BEGIN GIVEN RECORDS
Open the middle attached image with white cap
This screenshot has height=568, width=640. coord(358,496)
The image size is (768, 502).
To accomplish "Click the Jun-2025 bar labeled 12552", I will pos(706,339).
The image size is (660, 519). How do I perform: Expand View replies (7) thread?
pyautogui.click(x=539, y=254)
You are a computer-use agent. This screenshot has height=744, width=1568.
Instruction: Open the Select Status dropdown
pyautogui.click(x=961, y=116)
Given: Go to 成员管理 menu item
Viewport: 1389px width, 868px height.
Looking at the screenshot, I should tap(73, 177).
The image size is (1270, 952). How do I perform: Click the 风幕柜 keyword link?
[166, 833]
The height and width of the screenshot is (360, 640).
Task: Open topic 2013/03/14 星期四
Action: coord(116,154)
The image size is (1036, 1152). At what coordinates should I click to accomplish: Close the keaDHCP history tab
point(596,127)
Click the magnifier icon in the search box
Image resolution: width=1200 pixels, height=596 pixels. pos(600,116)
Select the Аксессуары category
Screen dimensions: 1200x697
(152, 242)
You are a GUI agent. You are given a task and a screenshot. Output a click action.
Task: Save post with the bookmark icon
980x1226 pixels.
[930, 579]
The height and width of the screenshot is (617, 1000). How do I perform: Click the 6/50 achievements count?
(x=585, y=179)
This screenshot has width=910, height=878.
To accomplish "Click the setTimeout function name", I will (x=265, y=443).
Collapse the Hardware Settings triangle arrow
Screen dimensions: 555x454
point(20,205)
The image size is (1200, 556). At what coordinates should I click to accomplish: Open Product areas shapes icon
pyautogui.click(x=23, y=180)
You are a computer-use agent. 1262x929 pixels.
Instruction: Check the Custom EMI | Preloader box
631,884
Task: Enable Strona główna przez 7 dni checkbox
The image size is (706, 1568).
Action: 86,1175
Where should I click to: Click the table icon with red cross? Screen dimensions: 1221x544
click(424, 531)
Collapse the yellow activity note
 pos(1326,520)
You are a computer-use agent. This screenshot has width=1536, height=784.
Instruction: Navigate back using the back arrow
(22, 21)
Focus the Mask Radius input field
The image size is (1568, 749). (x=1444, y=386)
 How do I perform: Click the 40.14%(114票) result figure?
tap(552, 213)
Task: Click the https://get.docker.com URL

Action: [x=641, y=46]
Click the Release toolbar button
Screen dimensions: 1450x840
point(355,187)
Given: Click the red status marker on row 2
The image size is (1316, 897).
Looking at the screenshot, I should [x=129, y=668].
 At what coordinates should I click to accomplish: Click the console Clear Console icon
END GIVEN RECORDS
**THE EXERCISE**
Could you render the items from the line containing "Collapse the Hardware Settings triangle arrow" down to the line containing "click(424, 531)" as a two-column CSV with the headers request and answer? Give one row per item, put each field in double quotes, and replace any line breaks with spaces.

**WORKED SOLUTION**
request,answer
"Collapse the Hardware Settings triangle arrow Screen dimensions: 555x454","point(20,205)"
"The image size is (1200, 556). At what coordinates should I click to accomplish: Open Product areas shapes icon","pyautogui.click(x=23, y=180)"
"You are a computer-use agent. 1262x929 pixels. Instruction: Check the Custom EMI | Preloader box","631,884"
"Task: Enable Strona główna przez 7 dni checkbox The image size is (706, 1568).","Action: 86,1175"
"Where should I click to: Click the table icon with red cross? Screen dimensions: 1221x544","click(424, 531)"